In der vergangen Woche wurde bekannt, dass die sechste und finale Staffel der Politserie „House of Cards“ ohne Kevin Spacey gedreht werden wird. Der Schauspieler war wegen Missbrauchs- und sogar Vergewaltigungsvorwürfen ins Visier der Öffentlichkeit geraten. Netflix reagierte darauf mit seiner sofortigen Entlassung. Nur ein kleiner Kreis von Menschen weiß nun, wie der Hauptdarsteller sterben wird – unter ihnen Serienstar Robin Wright.

Bereits im Oktober dieses Jahres stellte Netflix die Produktion von „House of Cards“ ein. Der Grund: Im Zuge des Weinstein-Skandals um sexuellen Missbrauch wurde auch Spacey von mehreren Personen öffentlich angeklagt. Es folgte die Entlassung des Schauspielers durch die Produktionsfirma Media Rights Capital.

In der vergangenen Woche dann die Nachricht von Netflix: Es wird eine sechste und damit letzte Staffel geben. Die wird sich vor allem auf die Schauspielerin Robin Wright fokussieren, die als Claire Underwood die zweite Hauptfigur der Serie ist. Statt 13 Folgen wie bislang, soll die finale Staffel nur acht Folgen haben. Anfang nächsten Jahres sollen die Dreharbeiten weitergehen. Ein Starttermin wurde noch nicht bekannt gegeben.

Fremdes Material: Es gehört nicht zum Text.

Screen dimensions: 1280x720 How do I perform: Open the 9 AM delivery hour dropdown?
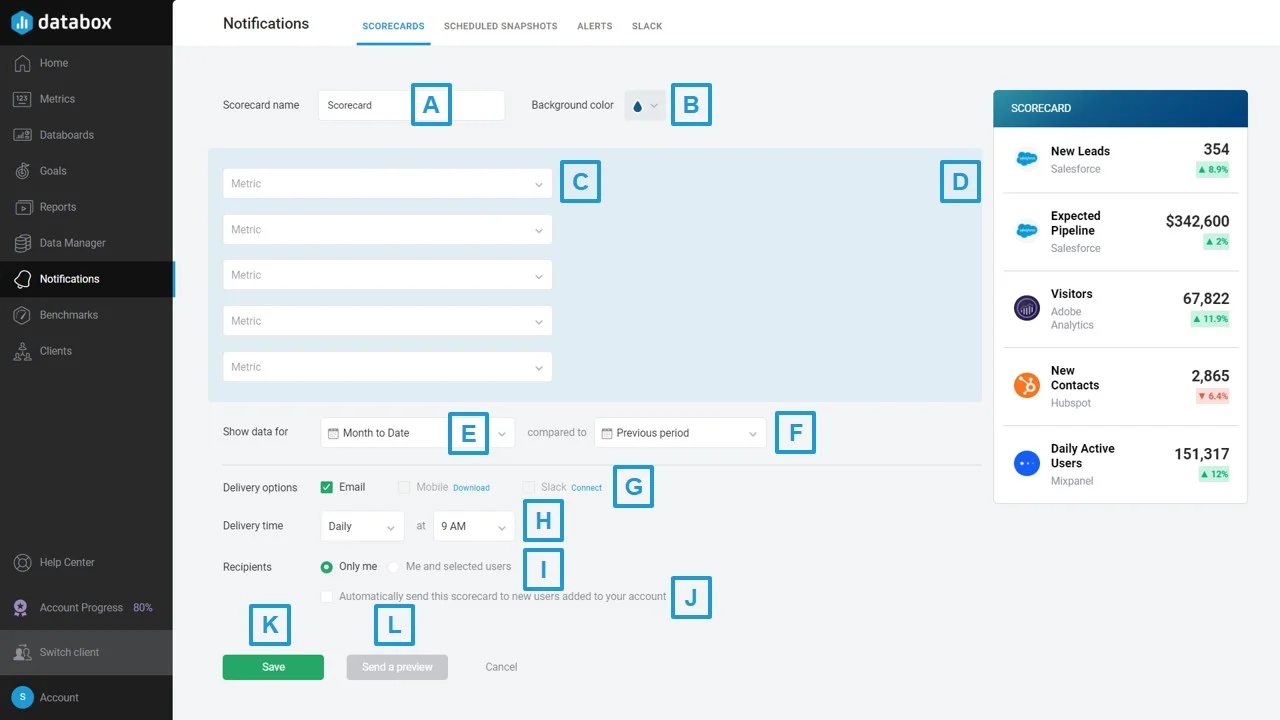pyautogui.click(x=473, y=526)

„House of Cards“: Wie stirbt Kevin Spacey?

Ein Problem gibt es allerdings: Es ist nicht mehr möglich Szenen mit Kevin Spacey zu drehen. Dennoch muss er den Serientod sterben. „BILD am Sonntag“ will wissen, dass Mitarbeiter am Set Wetten abschließen würden, wie Spacey für die Zuschauer sterben wird. Denn nur sehr wenige Menschen – unter ihnen die Drehbuchschreiber, die Verantwortlichen bei Netflix und Robin Wright – sollen den Ausgang von „House of Cards“  kennen.

Wright wird seit dem Rauswurf von Spacey komplett von der Öffentlichkeit abgeschottet. Gegenüber der „BILD am Sonntag“ soll ein Produktionsassistent betont haben, wie gelöst die Stimmung seit dem Weggang des Schauspielers sei und das Wright wenig überrascht vom Rauswurf gewesen sein soll. Seit Spaceys Entlassung wird Wright vom Produktionsteam komplett von der Öffentlichkeit abgeschottet. Netflix will keine Störungen bei den finalen Dreharbeiten zulassen.

Robin Wright soll sehr ruhig und gelassen sein

„Sie (Robin Wright, Anm. d. Red.) geht mit der ganzen Situation sehr ruhig und gelassen um. Sie wollte sich nicht in den Streit einmischen, ist ihm aber auch nicht verteidigend zur Seite gesprungen“, zitiert das Blatt einen Mitarbeiter. Zu den Missbrauchsvorwürfen, die ihrem ehemaligen Kollegen gemacht werden, hat sich Robin Wright bislang nicht geäußert.

Kevin Spacey wird in mehreren Fällen sexuelle Belästigung und sogar sexueller Missbrauch vorgeworfen. Regisseur Ridley Scott  entschied, alle Szenen, in denen Kevin Spacey zu sehen ist, aus seinem Film „All The Money In The World“ herauszuschneiden und neu zu drehen – nur einen knappen Monat vor dem Kinostart im Dezember.